- ASSIGNED TASK
Take the lines below from the first through the one that contains "You are a computer-use agent. Screen" and copy them exactly.

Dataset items
──────
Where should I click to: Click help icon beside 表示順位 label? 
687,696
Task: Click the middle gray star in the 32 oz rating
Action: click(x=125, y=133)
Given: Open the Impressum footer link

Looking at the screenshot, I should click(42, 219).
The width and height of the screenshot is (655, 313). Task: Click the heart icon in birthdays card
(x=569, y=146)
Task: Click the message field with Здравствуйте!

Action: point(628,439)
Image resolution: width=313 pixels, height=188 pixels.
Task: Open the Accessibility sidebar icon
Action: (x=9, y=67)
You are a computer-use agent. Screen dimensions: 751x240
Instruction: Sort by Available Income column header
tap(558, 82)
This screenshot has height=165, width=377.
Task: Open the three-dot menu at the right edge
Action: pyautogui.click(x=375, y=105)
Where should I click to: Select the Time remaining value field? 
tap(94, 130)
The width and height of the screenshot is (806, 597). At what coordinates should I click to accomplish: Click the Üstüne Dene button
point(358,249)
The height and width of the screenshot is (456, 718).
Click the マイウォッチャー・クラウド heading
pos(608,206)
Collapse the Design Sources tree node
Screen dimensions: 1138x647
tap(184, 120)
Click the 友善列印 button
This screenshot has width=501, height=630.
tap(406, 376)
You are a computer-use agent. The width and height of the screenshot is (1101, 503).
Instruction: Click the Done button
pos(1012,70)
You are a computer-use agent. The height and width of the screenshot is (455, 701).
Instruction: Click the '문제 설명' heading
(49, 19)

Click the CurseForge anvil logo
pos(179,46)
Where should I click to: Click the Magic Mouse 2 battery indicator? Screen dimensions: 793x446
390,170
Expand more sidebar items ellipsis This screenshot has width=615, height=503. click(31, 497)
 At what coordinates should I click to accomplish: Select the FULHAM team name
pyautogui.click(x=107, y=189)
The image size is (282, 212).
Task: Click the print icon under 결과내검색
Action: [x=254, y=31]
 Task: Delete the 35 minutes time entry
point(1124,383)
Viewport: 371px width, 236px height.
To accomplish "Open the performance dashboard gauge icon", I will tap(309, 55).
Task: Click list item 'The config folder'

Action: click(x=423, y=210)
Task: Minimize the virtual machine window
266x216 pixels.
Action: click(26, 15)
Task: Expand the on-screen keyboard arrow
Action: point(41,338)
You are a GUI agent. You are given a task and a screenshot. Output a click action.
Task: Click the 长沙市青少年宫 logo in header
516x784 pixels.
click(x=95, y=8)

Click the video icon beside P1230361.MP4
──────
- SOLUTION
Where should I click to: Click help icon beside 表示順位 label? 
687,696
Task: Click the middle gray star in the 32 oz rating
Action: click(x=125, y=133)
Given: Open the Impressum footer link

Looking at the screenshot, I should click(42, 219).
The width and height of the screenshot is (655, 313). Task: Click the heart icon in birthdays card
(x=569, y=146)
Task: Click the message field with Здравствуйте!

Action: point(628,439)
Image resolution: width=313 pixels, height=188 pixels.
Task: Open the Accessibility sidebar icon
Action: (x=9, y=67)
You are a computer-use agent. Screen dimensions: 751x240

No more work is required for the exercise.